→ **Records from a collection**
Start of Block

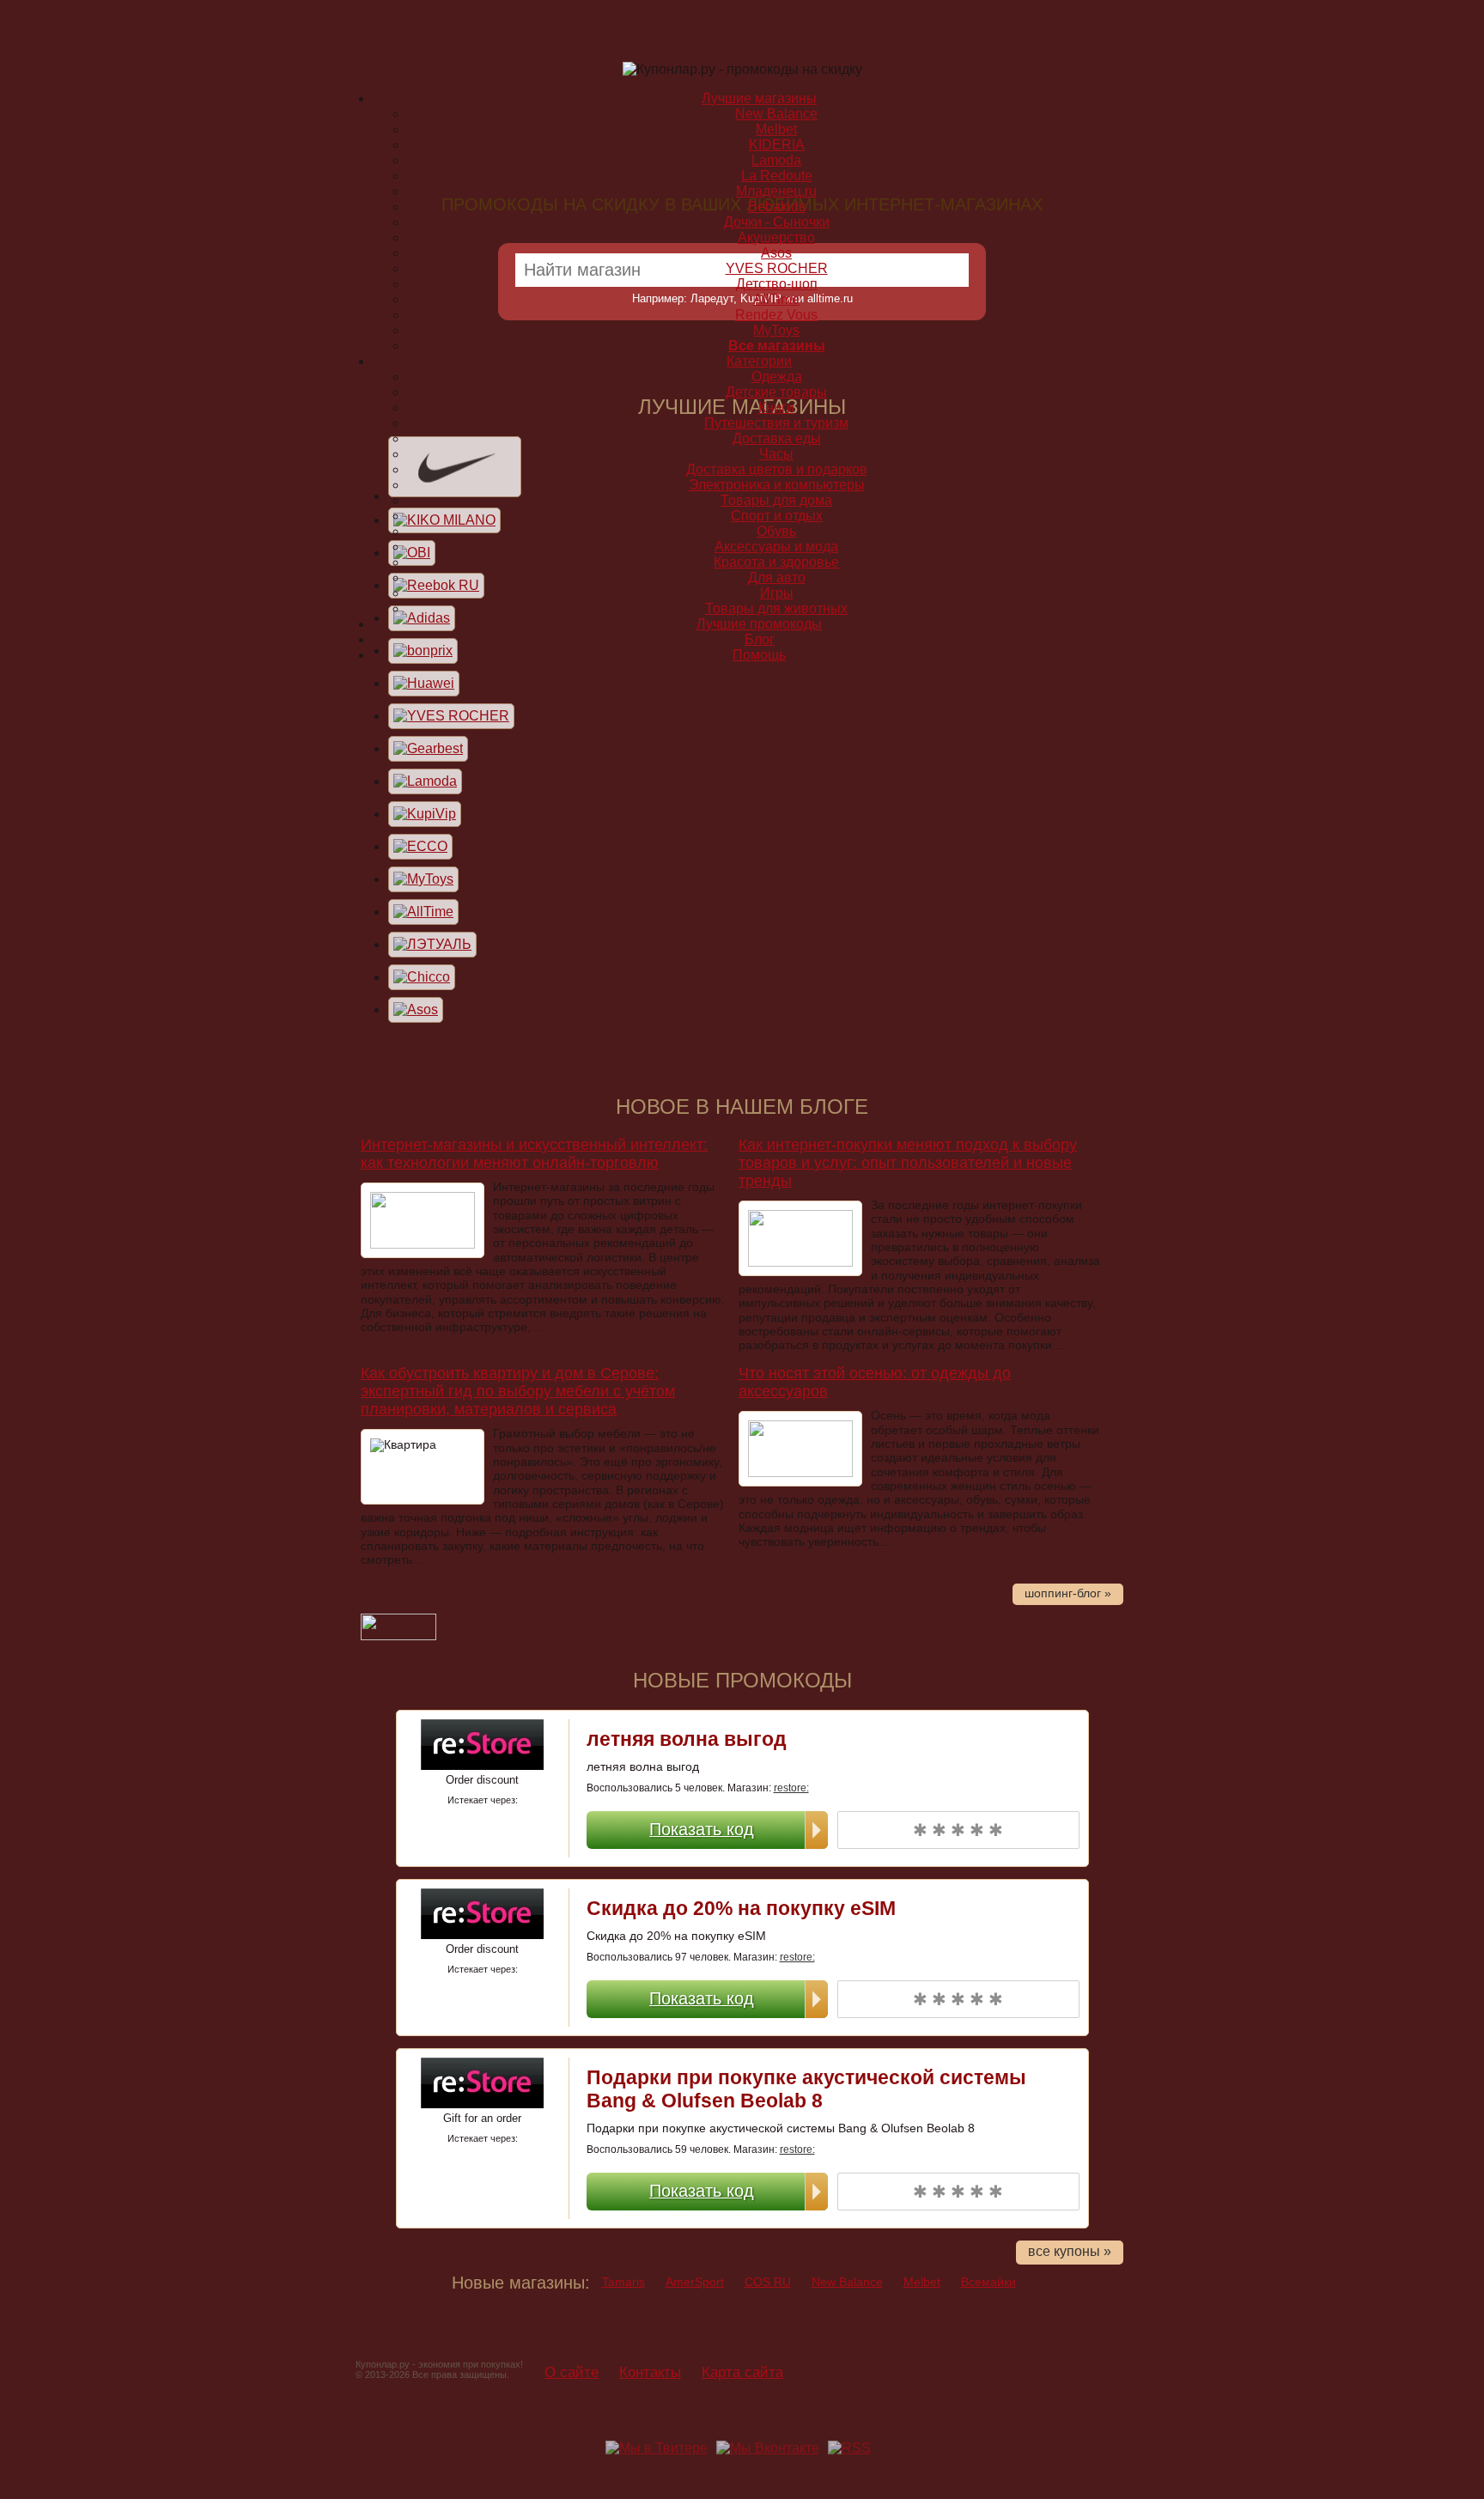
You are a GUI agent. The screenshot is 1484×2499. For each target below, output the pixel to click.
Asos (776, 253)
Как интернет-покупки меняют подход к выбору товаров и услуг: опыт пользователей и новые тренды (908, 1162)
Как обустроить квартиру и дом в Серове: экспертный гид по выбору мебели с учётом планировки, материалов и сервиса (518, 1391)
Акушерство (776, 237)
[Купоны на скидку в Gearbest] (428, 748)
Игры (777, 593)
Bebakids (777, 206)
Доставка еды (777, 438)
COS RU (768, 2282)
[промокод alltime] (423, 911)
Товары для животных (776, 608)
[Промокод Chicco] (421, 977)
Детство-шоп (777, 284)
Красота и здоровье (776, 562)
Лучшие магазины (759, 98)
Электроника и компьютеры (777, 484)
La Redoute (776, 175)
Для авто (777, 577)
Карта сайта (742, 2372)
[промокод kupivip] (424, 813)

End of Block

→ **Aim of the exercise**
Pictures stay out; copy every entry above exactly.

→ **Completed task**
You are a GUI agent. The screenshot is 1484×2499. For each target below, output the pixel to click.
Asos (776, 253)
Как интернет-покупки меняют подход к выбору товаров и услуг: опыт пользователей и новые тренды (908, 1162)
Как обустроить квартиру и дом в Серове: экспертный гид по выбору мебели с учётом планировки, материалов и сервиса (518, 1391)
Акушерство (776, 237)
[Купоны на скидку в Gearbest] (428, 748)
Игры (777, 593)
Bebakids (777, 206)
Доставка еды (777, 438)
COS RU (768, 2282)
[промокод alltime] (423, 911)
Товары для животных (776, 608)
[Промокод Chicco] (421, 977)
Детство-шоп (777, 284)
Красота и здоровье (776, 562)
Лучшие магазины (759, 98)
Электроника и компьютеры (777, 484)
La Redoute (776, 175)
Для авто (777, 577)
Карта сайта (742, 2372)
[промокод kupivip] (424, 813)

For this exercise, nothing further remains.